ST. CLOUD – Over 90 years ago a man by the name of Sam Pandolfo had a vision of making St. Cloud the automobile capital of the world. Of course, that never happened, but two local men believe Pandolfo still deserves his place in our local history. And that’s why they’ve brought his body “home” more than 50 years after his death.
Sam Pandolfo dreamed big. He wanted St. Cloud to rival Detroit in the automobile manufacturing industry. Around 1916 he started to build that dream on about 20 acres of land in what was northwest St. Cloud at the time.
That area was known then, and is still known now, as Pantown. That expansive complex would also end up being his demise. Pandolfo was promoting his new vehicles by sending out mailings that talked about his manufacturing plant. And he ended-up being brought to federal court in Chicago for sending misleading material through the mail.
Paul Hunstiger says, during the trial Pandolfo offered to show a movie of the complex to prove that it existed, but the judge wasn’t interested. The jury was lead to believe the plant was just a sham in order to sell bogus stock. At the very same time cars were being manufactured and put on the streets. Hunstiger believes it was the big automakers in Detroit that were behind the charges, because they were threatened by Pandolfo’s operation. When Pandolfo got out of prison he came back to St. Cloud and was greeted by a lot of fanfare.
The Pan Motor Company manufactured about 750 cars between 1918 and 1922. Executives tried to keep it running while Pandolfo was in prison, but support for the company dwindled. There are still about a dozen Pan cars in existence today, four are in St. Cloud.
Sam Pandolfo eventually went to Alaska looking for oil. He died in Fairbanks, Alaska in 1960.

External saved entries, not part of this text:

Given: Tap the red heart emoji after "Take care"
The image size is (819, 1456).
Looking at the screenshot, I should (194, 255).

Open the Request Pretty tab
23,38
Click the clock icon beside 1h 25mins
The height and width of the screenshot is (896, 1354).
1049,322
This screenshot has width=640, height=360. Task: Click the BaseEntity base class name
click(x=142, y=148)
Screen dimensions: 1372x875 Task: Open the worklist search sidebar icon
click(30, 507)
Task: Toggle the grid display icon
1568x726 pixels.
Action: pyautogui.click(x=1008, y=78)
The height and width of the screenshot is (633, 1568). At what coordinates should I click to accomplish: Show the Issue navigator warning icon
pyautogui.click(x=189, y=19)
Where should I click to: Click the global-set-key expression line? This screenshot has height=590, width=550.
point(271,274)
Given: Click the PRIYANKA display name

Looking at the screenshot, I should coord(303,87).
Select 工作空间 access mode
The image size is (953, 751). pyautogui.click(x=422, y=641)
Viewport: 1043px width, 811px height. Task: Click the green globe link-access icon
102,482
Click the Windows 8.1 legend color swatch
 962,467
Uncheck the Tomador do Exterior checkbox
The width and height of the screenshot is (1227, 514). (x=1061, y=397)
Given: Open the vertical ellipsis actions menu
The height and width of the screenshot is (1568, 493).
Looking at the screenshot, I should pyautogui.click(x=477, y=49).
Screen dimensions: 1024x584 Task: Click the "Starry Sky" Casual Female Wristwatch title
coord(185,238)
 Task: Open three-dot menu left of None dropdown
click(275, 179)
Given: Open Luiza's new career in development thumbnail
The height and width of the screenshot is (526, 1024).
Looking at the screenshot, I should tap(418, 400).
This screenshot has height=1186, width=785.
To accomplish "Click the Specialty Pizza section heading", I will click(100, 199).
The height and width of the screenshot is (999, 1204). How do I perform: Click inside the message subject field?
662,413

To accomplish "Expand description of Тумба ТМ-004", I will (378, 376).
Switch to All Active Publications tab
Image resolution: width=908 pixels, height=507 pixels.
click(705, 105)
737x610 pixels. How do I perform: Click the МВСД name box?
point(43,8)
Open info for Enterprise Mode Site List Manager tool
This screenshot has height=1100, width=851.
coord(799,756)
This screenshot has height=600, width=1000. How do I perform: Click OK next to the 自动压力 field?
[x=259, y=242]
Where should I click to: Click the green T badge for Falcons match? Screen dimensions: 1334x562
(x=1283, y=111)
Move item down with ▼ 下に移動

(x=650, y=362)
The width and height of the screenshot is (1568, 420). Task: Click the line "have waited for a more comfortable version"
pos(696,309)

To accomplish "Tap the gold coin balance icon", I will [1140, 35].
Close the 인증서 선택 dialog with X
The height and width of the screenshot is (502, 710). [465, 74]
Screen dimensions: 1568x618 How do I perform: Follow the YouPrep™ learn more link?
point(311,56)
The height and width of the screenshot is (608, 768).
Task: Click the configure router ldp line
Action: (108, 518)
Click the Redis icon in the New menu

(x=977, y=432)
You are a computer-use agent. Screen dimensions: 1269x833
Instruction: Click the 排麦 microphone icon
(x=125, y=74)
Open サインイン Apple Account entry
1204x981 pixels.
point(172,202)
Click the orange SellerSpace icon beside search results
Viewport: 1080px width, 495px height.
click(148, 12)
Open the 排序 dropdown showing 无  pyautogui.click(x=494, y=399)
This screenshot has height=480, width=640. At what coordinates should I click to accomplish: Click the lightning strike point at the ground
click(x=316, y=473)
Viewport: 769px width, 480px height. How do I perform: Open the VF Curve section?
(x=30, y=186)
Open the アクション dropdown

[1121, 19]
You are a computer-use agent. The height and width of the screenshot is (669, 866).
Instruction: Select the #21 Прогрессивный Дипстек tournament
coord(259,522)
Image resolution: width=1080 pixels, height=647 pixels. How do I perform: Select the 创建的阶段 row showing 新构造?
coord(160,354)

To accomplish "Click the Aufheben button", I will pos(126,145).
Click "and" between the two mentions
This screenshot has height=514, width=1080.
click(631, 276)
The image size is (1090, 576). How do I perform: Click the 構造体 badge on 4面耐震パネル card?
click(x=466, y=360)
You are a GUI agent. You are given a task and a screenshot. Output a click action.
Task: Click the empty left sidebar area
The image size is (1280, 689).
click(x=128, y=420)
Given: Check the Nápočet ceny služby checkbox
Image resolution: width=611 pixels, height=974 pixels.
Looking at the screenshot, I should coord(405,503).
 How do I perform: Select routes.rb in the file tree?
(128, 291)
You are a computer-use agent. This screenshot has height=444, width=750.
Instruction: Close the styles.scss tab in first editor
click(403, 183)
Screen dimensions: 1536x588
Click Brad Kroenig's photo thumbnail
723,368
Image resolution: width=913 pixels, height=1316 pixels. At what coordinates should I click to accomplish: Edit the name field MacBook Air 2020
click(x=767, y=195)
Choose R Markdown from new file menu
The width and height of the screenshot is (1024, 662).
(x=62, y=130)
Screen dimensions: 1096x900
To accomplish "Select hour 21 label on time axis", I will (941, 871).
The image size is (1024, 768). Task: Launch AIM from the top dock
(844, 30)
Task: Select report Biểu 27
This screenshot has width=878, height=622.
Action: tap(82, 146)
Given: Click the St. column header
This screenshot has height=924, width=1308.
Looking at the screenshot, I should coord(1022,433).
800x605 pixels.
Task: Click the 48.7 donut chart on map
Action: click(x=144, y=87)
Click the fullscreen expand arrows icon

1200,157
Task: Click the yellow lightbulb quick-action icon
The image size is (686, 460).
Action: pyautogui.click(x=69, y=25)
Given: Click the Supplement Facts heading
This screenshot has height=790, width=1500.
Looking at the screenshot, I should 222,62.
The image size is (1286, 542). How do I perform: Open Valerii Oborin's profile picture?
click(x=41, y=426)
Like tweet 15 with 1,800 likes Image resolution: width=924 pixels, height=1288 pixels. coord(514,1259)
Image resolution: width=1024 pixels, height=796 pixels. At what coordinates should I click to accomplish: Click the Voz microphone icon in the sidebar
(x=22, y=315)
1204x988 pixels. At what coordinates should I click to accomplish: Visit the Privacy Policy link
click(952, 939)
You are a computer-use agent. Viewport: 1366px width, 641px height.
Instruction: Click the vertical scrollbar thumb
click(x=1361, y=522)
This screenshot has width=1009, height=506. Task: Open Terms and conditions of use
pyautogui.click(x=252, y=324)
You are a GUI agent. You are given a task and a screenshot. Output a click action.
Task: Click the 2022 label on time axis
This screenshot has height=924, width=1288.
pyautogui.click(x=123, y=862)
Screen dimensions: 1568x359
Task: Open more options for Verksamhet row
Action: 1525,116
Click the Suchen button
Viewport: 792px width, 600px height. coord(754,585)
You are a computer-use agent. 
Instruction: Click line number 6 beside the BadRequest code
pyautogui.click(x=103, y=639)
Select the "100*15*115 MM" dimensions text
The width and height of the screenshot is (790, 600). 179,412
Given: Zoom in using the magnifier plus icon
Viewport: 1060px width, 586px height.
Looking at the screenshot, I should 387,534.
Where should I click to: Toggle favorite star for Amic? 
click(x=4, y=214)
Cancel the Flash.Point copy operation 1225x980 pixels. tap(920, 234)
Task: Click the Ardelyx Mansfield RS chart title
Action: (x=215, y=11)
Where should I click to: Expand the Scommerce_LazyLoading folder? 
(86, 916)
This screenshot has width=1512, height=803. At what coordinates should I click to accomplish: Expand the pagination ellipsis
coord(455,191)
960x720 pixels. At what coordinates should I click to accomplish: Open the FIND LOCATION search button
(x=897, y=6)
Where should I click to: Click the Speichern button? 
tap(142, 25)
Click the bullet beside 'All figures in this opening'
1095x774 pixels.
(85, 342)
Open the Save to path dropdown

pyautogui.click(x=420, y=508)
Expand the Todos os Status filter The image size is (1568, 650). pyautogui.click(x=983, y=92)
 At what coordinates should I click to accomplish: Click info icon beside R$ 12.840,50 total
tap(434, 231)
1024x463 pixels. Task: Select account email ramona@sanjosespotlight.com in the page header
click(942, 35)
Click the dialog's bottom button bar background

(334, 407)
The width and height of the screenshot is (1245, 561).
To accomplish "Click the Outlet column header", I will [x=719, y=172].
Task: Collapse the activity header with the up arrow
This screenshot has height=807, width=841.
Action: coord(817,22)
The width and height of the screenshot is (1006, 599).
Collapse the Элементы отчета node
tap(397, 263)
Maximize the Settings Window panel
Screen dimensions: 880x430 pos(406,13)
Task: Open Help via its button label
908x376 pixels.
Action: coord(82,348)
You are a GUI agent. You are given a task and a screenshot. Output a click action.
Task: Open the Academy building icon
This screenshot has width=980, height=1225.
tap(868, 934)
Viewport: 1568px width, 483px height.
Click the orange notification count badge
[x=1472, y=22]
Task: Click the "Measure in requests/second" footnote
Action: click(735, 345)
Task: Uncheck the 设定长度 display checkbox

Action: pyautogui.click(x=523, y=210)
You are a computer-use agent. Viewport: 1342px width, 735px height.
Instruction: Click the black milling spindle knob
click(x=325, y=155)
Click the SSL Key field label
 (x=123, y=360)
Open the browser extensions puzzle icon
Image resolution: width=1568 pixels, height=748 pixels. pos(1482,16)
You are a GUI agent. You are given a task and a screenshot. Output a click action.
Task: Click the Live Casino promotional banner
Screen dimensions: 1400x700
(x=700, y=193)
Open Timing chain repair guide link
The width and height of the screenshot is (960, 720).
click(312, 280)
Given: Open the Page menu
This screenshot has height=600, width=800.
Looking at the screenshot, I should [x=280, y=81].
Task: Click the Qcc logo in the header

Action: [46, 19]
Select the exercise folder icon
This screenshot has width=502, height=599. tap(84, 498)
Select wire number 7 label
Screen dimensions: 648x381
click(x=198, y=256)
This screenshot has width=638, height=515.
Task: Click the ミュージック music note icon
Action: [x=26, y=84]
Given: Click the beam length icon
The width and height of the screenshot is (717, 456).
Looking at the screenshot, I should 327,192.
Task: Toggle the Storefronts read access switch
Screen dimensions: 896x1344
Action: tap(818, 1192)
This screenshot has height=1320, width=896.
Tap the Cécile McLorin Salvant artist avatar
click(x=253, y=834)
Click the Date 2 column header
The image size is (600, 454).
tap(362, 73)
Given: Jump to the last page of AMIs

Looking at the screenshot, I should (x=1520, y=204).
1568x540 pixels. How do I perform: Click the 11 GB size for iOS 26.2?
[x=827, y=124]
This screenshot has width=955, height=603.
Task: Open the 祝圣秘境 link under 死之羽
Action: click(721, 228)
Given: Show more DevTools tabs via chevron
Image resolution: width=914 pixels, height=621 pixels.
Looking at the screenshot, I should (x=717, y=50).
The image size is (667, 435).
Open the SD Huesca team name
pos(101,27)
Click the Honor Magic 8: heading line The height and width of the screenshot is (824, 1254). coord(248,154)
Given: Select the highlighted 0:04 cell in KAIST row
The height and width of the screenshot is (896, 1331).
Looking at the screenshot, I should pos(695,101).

Now Hunstiger and Roy Bernick have come-up with the plan to rebury Pandolfo here. With the help of Pandolfo’s great-grandson, they dug up his body last month, had it cremated and shipped here. On Friday, August 19th they’ll hold a funeral service for him. It will start at 12:45 p.m. at the Stearns History Museum, then he’ll be laid to rest at 1:00 p.m. at St. Joseph’s Cemetery in Waite Park. Both Hunstiger and Bernick are members of the St. Cloud Antique Auto Club – also known as the Pantowners.